Exercise
Filter the records below down to lines containing "input".

----- Records for the task

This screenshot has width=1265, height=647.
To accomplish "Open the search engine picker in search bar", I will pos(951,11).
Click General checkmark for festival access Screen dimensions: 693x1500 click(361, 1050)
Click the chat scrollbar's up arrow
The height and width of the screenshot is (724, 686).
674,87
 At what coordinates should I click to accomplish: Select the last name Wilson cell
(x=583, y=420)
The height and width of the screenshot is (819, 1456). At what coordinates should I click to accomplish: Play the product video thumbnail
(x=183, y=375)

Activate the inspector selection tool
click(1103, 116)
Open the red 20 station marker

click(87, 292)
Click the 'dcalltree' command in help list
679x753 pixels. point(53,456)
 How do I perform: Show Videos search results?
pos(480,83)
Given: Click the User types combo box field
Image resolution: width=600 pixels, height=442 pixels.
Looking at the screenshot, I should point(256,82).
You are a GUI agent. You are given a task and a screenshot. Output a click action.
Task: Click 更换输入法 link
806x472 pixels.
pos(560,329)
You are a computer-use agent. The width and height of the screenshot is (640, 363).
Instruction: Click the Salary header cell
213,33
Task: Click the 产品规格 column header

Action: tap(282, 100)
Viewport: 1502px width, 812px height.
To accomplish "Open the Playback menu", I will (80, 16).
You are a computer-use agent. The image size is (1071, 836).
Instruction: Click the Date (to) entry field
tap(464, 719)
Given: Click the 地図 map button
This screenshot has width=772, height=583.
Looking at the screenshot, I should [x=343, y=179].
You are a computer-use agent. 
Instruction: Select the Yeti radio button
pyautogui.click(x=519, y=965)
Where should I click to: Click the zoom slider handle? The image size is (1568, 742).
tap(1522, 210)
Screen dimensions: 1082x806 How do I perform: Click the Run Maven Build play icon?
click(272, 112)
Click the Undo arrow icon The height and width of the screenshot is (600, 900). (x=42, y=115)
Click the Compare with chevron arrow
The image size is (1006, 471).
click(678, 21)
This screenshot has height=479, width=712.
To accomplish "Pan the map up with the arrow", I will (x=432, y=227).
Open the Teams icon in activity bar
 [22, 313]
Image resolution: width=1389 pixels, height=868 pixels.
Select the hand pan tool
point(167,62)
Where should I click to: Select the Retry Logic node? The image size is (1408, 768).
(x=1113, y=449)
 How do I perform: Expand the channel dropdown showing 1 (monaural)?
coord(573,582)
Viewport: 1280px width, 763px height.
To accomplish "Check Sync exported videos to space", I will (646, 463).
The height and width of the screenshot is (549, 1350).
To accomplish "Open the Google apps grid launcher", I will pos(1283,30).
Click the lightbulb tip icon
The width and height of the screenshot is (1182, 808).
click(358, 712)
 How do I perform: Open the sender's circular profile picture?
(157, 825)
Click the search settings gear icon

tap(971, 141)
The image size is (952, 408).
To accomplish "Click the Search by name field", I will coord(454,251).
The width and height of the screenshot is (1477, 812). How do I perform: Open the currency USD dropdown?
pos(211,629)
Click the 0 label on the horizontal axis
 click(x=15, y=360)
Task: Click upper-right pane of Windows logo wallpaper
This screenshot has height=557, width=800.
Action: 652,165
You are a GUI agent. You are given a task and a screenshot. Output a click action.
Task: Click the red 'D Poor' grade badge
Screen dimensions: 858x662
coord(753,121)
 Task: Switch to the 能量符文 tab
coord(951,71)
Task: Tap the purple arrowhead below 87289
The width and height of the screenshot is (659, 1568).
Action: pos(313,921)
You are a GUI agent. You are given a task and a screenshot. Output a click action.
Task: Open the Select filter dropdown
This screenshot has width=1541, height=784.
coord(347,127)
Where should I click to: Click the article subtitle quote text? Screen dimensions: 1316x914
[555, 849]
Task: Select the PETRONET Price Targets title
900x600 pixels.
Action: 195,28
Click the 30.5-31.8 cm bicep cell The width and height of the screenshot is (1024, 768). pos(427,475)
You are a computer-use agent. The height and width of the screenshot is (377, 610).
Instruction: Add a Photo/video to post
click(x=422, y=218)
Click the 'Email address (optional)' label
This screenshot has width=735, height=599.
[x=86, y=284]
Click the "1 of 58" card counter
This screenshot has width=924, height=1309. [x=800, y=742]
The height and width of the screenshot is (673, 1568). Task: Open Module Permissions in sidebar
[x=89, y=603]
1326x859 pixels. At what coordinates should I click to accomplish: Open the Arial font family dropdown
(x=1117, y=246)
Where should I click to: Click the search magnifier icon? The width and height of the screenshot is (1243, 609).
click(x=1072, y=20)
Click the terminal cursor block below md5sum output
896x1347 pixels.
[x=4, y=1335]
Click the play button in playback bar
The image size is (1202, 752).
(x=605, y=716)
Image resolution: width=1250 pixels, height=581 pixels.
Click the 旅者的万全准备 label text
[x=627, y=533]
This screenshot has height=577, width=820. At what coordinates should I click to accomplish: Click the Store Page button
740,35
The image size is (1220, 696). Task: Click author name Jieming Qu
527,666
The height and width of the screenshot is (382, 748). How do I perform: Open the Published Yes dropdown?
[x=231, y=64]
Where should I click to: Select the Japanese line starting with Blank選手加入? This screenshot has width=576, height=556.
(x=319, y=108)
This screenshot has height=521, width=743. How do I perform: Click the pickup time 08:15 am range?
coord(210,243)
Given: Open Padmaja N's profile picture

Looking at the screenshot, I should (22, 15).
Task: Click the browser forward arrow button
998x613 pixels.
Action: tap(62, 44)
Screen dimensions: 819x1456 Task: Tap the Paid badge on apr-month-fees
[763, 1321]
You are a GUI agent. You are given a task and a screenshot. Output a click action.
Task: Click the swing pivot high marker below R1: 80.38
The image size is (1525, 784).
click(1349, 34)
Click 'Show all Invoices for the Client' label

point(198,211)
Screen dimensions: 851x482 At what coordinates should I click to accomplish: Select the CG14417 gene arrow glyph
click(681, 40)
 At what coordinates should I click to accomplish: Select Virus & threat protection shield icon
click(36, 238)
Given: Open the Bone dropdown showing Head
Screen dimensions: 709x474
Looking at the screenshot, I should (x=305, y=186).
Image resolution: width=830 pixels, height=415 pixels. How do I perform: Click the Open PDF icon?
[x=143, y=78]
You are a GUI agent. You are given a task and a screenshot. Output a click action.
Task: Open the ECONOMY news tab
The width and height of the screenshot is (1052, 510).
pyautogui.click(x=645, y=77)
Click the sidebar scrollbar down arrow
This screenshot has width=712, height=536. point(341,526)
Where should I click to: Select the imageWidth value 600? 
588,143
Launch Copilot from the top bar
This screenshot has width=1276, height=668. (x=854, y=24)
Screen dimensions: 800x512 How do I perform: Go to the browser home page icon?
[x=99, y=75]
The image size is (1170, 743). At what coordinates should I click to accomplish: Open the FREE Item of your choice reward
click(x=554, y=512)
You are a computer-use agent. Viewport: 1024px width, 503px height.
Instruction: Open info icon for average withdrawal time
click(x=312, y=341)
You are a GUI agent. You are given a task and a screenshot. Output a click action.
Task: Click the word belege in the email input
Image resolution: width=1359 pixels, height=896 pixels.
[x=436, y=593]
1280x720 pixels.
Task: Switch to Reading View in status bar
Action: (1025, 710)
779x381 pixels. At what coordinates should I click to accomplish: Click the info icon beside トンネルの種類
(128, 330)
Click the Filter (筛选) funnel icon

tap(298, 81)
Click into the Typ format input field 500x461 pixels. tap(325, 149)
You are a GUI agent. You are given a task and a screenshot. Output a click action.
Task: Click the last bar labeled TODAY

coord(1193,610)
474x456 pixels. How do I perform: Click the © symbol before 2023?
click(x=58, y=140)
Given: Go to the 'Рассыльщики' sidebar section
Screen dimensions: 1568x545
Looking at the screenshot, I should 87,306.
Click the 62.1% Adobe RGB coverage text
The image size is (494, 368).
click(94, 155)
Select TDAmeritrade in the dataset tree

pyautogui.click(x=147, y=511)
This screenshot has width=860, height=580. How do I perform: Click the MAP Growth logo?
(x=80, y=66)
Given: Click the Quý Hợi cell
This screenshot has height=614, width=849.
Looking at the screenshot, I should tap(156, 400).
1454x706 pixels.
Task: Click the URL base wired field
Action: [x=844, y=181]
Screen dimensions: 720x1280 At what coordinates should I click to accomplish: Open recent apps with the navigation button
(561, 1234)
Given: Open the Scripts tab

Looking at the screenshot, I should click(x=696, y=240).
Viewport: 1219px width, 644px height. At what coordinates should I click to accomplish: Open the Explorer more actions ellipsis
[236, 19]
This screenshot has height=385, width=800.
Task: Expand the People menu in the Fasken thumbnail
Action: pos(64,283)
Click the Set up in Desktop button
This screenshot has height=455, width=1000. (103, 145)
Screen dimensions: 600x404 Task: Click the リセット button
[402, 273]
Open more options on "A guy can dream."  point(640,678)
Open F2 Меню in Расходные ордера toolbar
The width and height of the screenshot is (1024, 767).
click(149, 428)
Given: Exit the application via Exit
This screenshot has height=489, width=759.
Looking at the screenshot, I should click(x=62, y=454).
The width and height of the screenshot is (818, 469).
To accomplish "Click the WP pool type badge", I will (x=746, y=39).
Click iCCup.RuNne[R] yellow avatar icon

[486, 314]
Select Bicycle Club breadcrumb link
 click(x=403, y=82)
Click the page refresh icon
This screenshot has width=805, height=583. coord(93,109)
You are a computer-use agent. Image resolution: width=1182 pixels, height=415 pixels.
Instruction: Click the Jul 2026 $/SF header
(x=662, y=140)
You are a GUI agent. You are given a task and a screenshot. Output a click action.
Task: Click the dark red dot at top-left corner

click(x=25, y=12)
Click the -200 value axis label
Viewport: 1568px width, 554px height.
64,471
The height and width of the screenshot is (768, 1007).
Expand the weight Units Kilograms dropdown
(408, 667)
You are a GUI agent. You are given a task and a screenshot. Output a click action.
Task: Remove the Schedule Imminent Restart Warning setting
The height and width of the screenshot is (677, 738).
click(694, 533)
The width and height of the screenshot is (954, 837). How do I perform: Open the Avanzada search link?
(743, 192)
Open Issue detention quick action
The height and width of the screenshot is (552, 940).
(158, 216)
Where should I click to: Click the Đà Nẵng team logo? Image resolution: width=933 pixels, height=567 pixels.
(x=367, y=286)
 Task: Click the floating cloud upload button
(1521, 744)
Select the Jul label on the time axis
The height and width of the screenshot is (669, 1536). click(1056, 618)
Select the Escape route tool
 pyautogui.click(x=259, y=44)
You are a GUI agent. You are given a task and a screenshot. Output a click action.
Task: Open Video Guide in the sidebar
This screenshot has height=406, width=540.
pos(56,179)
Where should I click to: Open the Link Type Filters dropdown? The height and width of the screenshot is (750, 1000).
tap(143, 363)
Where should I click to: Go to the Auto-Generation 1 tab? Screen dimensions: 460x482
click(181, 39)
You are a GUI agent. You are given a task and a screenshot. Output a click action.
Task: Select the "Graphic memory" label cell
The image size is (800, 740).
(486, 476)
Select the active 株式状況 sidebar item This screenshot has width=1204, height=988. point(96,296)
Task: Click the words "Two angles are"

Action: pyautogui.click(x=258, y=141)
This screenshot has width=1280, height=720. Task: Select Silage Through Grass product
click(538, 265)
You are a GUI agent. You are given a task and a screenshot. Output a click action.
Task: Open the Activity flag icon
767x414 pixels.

----------

Task response
Task: Click the word belege in the email input
Click into the Typ format input field 500x461 pixels. tap(325, 149)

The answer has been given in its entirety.